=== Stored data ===
★ ★ ★ ★
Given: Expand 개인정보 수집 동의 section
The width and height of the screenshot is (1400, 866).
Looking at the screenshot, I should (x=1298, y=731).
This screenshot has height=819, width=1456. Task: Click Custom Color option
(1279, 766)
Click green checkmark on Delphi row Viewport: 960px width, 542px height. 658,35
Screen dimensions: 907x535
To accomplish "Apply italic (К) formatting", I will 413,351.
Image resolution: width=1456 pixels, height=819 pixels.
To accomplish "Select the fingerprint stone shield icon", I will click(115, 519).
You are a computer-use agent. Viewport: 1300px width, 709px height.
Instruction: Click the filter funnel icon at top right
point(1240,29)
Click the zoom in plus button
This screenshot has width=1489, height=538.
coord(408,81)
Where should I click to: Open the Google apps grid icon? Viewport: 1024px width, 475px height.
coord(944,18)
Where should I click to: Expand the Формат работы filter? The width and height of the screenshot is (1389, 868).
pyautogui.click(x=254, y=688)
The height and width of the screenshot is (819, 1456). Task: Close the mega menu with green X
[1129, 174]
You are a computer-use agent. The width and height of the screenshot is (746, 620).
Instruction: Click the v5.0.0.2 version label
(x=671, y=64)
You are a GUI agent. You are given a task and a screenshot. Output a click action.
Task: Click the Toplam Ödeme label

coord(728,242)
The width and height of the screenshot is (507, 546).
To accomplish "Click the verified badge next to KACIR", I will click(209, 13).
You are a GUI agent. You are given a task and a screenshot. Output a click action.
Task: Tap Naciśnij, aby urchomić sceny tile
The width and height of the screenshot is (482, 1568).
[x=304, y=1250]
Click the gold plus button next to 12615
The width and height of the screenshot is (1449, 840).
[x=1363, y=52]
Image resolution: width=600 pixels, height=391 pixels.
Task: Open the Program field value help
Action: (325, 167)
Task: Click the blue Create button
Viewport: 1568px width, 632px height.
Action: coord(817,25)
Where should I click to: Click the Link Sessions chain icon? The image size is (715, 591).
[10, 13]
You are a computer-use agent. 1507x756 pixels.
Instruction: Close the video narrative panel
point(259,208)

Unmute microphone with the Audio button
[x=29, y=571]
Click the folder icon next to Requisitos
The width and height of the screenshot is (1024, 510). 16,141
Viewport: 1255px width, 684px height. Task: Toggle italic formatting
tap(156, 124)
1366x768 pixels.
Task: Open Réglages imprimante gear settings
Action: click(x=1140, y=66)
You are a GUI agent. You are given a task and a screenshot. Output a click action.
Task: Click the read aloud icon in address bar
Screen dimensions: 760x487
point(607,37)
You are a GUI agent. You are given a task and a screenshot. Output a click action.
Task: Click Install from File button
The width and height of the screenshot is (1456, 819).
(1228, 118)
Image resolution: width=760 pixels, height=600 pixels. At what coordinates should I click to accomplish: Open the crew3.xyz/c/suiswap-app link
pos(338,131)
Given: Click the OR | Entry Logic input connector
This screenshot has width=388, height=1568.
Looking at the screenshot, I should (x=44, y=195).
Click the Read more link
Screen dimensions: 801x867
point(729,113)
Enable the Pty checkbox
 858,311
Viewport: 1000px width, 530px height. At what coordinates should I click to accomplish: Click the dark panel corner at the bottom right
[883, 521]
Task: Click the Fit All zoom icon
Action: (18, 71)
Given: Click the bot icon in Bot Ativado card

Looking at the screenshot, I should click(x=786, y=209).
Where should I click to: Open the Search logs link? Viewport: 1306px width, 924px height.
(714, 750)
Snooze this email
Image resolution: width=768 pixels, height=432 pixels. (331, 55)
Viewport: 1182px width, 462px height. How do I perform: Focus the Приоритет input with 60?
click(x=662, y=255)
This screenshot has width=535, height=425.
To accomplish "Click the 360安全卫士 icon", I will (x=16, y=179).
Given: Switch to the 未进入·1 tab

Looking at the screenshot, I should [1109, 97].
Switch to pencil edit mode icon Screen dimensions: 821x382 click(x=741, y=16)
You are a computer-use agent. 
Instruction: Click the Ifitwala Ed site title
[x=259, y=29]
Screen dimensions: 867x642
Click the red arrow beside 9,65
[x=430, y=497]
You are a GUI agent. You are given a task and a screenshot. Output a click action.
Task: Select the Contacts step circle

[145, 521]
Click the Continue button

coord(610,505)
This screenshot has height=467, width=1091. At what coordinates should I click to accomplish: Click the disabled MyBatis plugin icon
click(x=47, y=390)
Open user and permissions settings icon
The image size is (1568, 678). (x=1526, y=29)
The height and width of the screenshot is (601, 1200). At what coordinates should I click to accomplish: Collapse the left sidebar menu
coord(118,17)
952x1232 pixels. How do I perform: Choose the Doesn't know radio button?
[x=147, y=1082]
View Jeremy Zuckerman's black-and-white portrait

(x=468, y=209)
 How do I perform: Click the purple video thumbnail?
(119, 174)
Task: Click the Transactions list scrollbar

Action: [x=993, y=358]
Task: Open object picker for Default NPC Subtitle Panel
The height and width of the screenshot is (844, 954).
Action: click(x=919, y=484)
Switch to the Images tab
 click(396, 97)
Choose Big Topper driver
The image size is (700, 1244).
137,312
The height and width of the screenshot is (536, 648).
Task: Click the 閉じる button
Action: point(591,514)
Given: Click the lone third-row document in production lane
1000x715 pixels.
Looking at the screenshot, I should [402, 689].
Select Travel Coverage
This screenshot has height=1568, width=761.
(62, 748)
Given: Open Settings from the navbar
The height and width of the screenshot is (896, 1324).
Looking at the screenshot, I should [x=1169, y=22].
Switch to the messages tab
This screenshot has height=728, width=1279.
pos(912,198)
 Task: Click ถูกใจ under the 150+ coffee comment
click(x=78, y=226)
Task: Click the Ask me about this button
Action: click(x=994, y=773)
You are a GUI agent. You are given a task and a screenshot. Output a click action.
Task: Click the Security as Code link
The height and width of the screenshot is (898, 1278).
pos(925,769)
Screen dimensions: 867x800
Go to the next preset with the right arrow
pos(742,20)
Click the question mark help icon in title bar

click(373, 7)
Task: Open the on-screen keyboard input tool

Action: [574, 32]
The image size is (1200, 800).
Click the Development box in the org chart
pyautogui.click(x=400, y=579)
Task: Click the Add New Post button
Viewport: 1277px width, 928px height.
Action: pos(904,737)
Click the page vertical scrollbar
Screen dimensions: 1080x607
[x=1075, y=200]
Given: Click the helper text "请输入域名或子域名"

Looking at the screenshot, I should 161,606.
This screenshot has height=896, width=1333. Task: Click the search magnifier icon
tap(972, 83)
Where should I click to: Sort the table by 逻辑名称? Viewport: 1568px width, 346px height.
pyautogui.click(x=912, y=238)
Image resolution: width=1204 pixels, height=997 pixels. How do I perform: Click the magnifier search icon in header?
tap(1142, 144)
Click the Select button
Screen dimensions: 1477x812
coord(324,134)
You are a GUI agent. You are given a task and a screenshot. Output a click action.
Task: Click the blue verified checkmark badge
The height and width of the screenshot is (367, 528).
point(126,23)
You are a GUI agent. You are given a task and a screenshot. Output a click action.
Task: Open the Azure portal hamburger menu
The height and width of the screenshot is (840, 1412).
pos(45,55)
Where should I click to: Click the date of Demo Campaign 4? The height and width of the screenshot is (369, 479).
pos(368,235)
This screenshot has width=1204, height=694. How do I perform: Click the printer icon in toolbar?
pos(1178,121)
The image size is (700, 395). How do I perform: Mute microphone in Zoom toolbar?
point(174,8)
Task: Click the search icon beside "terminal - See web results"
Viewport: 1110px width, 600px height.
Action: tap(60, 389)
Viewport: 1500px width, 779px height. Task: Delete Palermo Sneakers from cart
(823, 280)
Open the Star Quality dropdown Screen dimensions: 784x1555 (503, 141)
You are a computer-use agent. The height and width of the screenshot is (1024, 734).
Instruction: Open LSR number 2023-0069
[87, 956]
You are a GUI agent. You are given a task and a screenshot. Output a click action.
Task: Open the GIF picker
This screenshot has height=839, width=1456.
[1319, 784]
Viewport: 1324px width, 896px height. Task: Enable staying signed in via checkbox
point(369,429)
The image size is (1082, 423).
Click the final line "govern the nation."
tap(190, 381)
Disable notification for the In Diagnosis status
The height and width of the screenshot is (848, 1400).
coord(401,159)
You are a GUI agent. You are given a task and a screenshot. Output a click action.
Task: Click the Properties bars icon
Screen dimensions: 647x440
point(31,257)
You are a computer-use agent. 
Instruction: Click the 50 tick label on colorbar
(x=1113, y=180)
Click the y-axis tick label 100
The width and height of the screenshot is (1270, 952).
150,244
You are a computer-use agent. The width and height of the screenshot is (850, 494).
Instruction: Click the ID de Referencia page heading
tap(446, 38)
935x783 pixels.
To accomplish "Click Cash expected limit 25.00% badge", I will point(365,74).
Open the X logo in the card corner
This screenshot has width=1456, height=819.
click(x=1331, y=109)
★ ★ ★ ★
=== Aim of the task ===
Please retype the items from the line with "This screenshot has height=467, width=1091." to the line with "click(396, 97)", both lines included, without any changes.

=== Answer for the task ===
This screenshot has height=467, width=1091. At what coordinates should I click to accomplish: Click the disabled MyBatis plugin icon
click(x=47, y=390)
Open user and permissions settings icon
The image size is (1568, 678). (x=1526, y=29)
The height and width of the screenshot is (601, 1200). At what coordinates should I click to accomplish: Collapse the left sidebar menu
coord(118,17)
952x1232 pixels. How do I perform: Choose the Doesn't know radio button?
[x=147, y=1082]
View Jeremy Zuckerman's black-and-white portrait

(x=468, y=209)
 How do I perform: Click the purple video thumbnail?
(119, 174)
Task: Click the Transactions list scrollbar

Action: [x=993, y=358]
Task: Open object picker for Default NPC Subtitle Panel
The height and width of the screenshot is (844, 954).
Action: click(x=919, y=484)
Switch to the Images tab
 click(396, 97)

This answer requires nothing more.